Title

What is it

Tips

Risk and impact assessments

The aim of risk and impact assessments is to determine whether a system, model or implementation is likely to have an effect on given risk parameters, and to agree actions to manage that risk within acceptable bounds.

The risk parameters could include financial, environmental, bias, equality, human rights, data privacy: there are many sources highlighting risk.

Involve diverse specialists in completing this exercise.  Hire them if you need to, but you’ll need a broad range of skills around the table.

Audit and assessment

There are several different types of audit and assessment you could look at.  These include:

Bias audit: Checking inputs and outputs to determine if there is unfair bias.

Compliance audit: Checking compliance with a law or regulation (and there are plenty being developed).

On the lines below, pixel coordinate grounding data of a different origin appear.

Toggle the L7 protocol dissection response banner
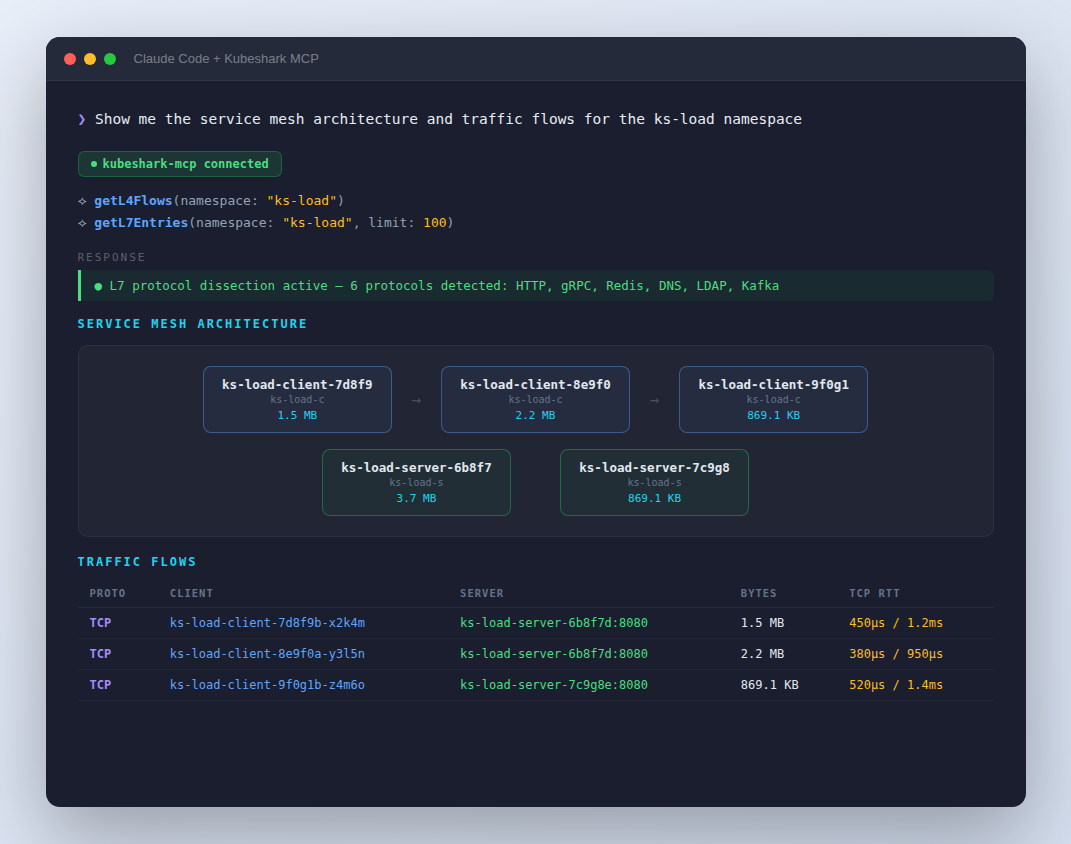The image size is (1071, 844). click(535, 285)
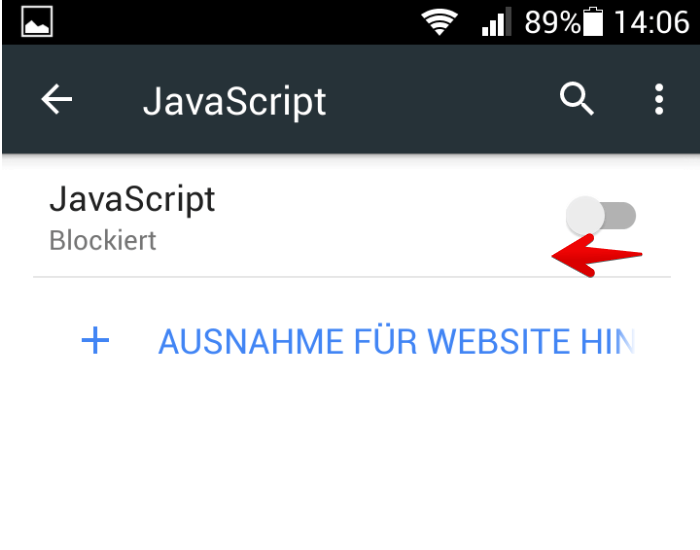Image resolution: width=700 pixels, height=550 pixels.
Task: Click the white knob of the JavaScript switch
Action: pyautogui.click(x=585, y=216)
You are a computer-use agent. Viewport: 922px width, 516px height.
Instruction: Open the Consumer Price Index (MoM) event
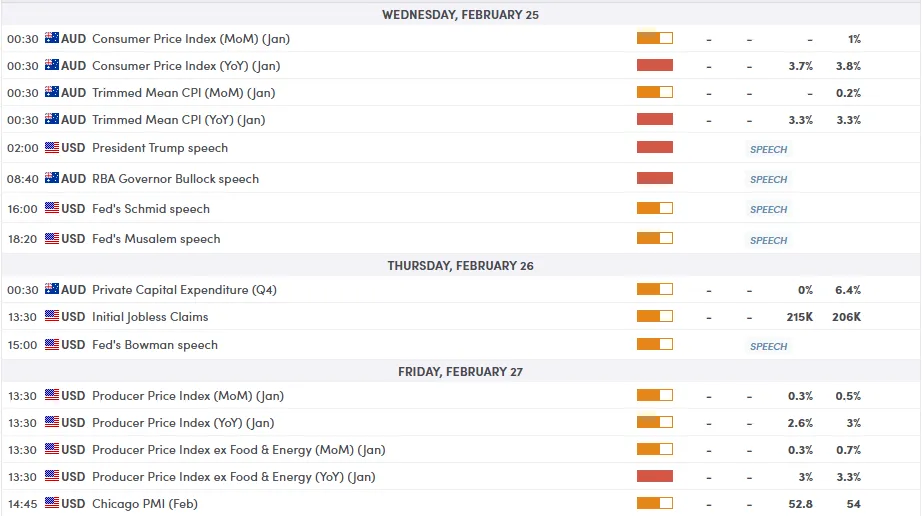[190, 39]
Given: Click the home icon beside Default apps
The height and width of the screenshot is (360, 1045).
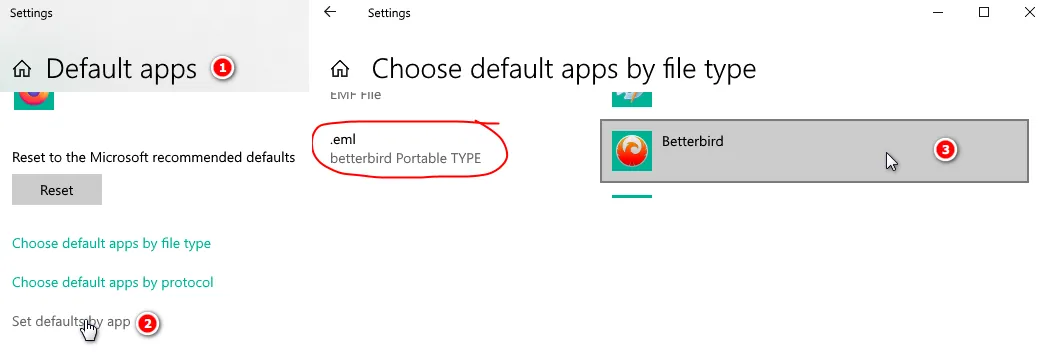Looking at the screenshot, I should (22, 69).
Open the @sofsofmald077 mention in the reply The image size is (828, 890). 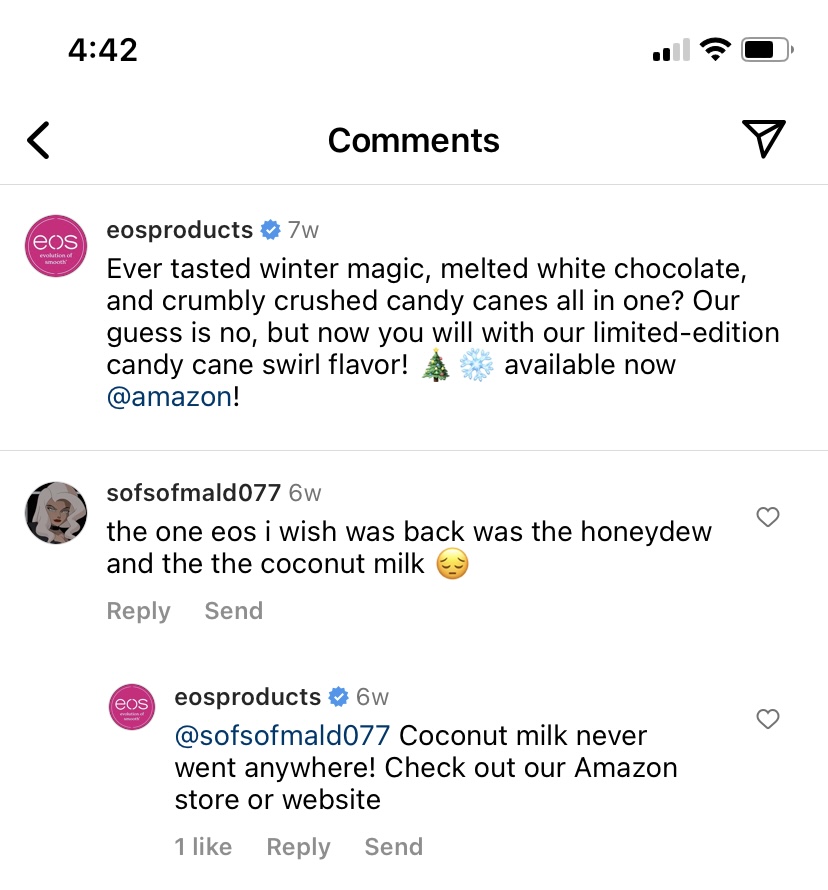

Conformity assessments and certification: Checking compliance with an external standard.

It’s likely you’ll need a combination of audit types in your project: some based on subjective assessments, others based on prescriptive standards.  Make sure you schedule them properly to avoid audit fatigue and use a mix of people to get a broad view.

Performance testing

Checking the performance of a system to quantitative requirements or benchmarks.

Define acceptable performance benchmarks up front. 

Formal verification:

This verification checks whether a system satisfies requirements or uses formal mathematical models to verify outputs.

Ensure you’re clear (and have specified) the characteristics of the output.  Your risk assessment should be helpful here.